1721
A new election law was passed, dividing the representation of Carolina into parishes. It remained that way until the Revolutionary period.
1802
The chapel at the Charleston Orphan House opened. Designed and constructed by Gabriel Manigault, the Gentleman Architect, it was completed in less than one year. Baptist minister, Rev. Richard Furman, preached the dedication sermon.
1835
A letter by Angelina Grimke, decrying the mob violence against abolitionist literature, was published by William Lloyd Garrison in his paper, The Liberator.
I can hardly express to thee the deep and solemn interest with which I have viewed the violent proceedings of the last weeks. The ground upon which you stand is holy ground: never – never surrender it. If you surrender it, the hope of the slave is extinguished. If persecution is the means by which God has ordained for the accomplishment of this great end, EMANCIPATION; then … I feel as if I could say, LET IT COME, for it is my deep, solemn deliberate conviction, that this is a cause worth dying for.

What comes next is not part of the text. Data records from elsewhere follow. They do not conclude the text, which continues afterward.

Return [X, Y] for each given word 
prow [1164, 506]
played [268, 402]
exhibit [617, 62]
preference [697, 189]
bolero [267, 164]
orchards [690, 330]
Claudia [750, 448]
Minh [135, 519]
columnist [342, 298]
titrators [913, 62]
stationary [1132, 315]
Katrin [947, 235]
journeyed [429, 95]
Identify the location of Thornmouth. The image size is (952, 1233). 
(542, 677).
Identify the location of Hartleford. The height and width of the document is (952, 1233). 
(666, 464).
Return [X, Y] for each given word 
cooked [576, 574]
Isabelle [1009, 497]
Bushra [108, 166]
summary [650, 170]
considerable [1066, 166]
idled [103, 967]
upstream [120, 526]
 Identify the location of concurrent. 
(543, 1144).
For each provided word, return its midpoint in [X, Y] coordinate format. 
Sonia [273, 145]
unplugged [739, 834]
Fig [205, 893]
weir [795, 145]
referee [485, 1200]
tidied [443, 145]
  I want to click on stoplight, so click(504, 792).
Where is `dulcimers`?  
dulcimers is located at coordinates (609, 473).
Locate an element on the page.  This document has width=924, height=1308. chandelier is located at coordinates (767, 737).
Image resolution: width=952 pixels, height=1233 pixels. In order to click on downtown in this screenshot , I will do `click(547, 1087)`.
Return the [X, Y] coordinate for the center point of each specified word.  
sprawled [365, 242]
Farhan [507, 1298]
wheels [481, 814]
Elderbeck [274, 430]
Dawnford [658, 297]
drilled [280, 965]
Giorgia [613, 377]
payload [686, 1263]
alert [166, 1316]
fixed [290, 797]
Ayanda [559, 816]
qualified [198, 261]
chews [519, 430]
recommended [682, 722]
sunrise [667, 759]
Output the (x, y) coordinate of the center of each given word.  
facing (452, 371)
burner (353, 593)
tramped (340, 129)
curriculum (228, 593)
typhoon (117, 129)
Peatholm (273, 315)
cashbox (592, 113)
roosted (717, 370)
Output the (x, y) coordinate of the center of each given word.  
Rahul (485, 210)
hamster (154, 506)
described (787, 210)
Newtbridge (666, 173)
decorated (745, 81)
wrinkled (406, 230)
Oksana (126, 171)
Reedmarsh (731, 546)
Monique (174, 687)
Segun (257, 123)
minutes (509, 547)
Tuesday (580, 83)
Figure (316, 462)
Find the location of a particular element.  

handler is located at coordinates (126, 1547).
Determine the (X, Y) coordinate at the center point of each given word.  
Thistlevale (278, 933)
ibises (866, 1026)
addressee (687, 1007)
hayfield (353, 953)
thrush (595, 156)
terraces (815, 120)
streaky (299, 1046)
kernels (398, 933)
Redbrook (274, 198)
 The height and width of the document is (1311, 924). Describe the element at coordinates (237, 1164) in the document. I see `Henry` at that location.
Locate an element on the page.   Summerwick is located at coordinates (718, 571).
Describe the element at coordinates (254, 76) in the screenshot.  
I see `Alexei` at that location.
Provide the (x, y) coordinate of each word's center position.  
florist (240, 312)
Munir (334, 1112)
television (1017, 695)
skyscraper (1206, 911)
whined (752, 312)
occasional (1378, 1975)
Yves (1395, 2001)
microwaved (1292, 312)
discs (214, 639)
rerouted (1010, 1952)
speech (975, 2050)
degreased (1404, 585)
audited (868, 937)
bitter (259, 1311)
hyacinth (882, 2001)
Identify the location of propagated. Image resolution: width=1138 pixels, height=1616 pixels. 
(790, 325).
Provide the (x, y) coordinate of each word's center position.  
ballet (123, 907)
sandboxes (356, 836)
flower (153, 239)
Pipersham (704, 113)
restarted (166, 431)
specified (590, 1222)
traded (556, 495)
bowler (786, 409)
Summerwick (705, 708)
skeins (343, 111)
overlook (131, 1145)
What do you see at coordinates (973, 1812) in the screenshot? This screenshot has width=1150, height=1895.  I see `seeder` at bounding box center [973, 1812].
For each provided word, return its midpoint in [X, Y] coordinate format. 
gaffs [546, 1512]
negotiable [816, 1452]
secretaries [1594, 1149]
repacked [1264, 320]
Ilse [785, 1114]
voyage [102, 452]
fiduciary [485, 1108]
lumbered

Understanding that the publication of this letter had burned all her Southern bridges, Angelina later wrote in her diary:
To have the name of Grimke associated with that of the despised Garrison seemed like bringing disgrace upon my family, not myself alone … I cannot describe the anguish of my soul. Nevertheless I could not blame the publication of the letter, nor would I have recalled it if I could.